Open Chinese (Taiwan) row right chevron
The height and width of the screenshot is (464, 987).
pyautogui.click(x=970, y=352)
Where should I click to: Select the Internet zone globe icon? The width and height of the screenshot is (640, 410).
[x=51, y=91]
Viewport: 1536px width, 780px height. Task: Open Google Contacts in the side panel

* * * * * * * * *

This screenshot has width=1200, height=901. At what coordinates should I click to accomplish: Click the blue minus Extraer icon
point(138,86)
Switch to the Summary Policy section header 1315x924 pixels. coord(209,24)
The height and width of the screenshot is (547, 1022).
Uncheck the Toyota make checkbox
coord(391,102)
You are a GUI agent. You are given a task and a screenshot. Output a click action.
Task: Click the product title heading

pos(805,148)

* * * * * * * * *

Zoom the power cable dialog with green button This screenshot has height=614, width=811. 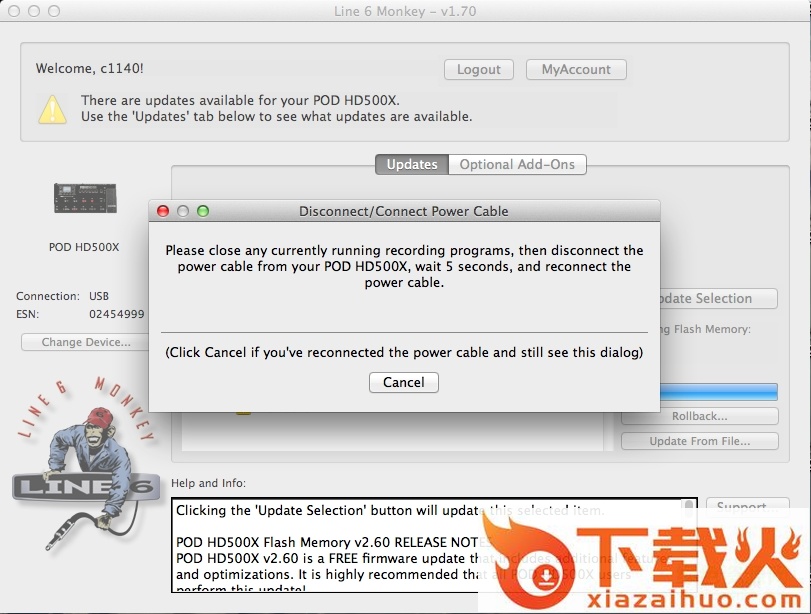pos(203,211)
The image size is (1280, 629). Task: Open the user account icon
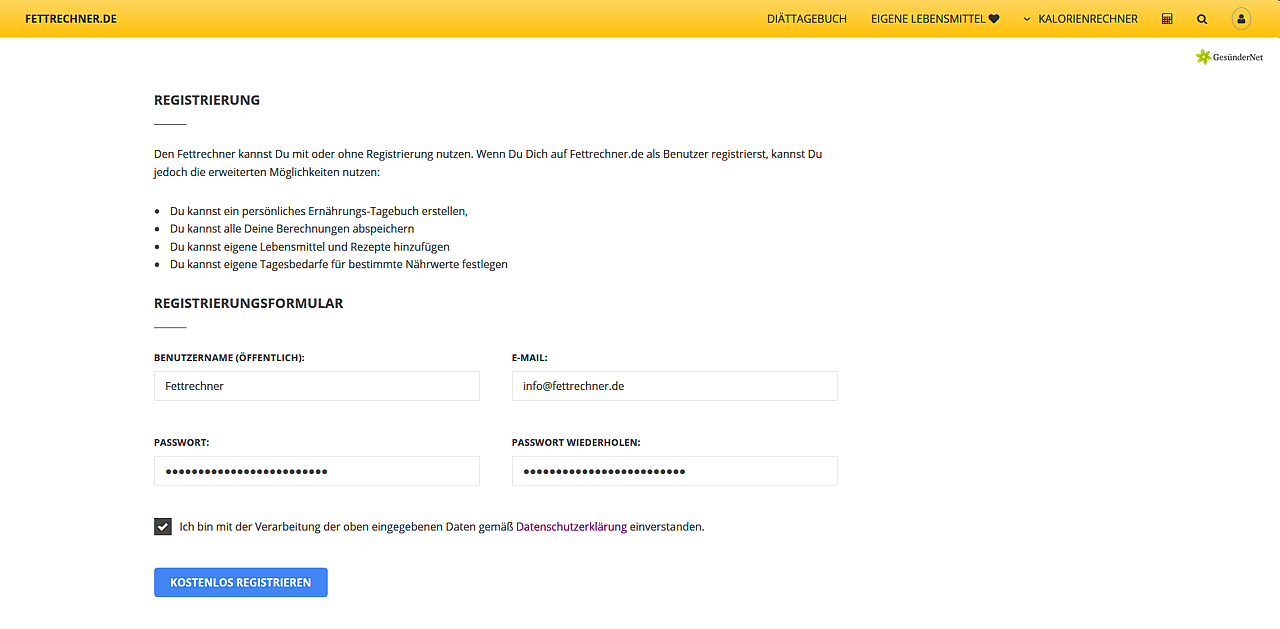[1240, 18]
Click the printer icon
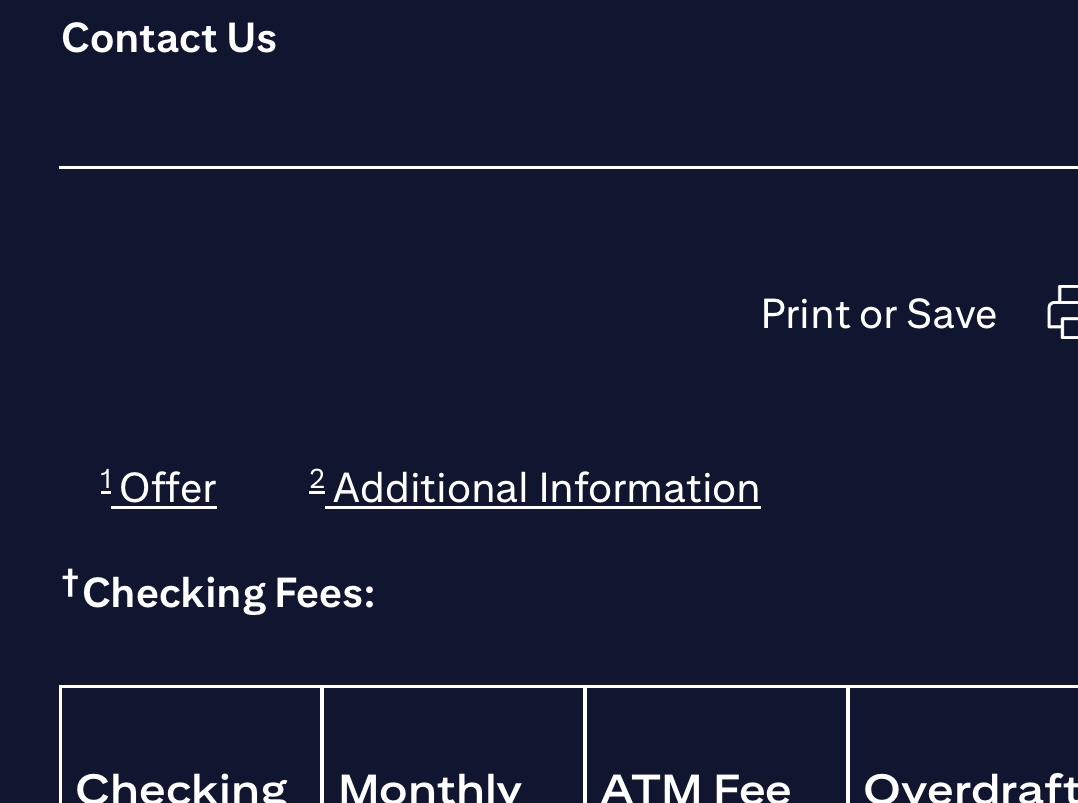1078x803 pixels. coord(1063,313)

* * * * * * * * *

Look in the material above for the line with "Where should I" and the line with "Viewport: 1536px width, 780px", and transcribe exactly those lines and all lines between them, nothing more.

Where should I click to: Select the Internet zone globe icon? The width and height of the screenshot is (640, 410).
[x=51, y=91]
Viewport: 1536px width, 780px height. Task: Open Google Contacts in the side panel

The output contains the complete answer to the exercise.